__What to produce__.
Retyping all the entries exactly is the whole task.

(Items from a dataset)

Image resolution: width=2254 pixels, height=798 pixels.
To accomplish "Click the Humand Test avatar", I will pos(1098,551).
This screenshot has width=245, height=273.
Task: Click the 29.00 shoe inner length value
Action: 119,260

__Response below__.
Image resolution: width=2254 pixels, height=798 pixels.
To accomplish "Click the Humand Test avatar", I will pos(1098,551).
This screenshot has width=245, height=273.
Task: Click the 29.00 shoe inner length value
Action: 119,260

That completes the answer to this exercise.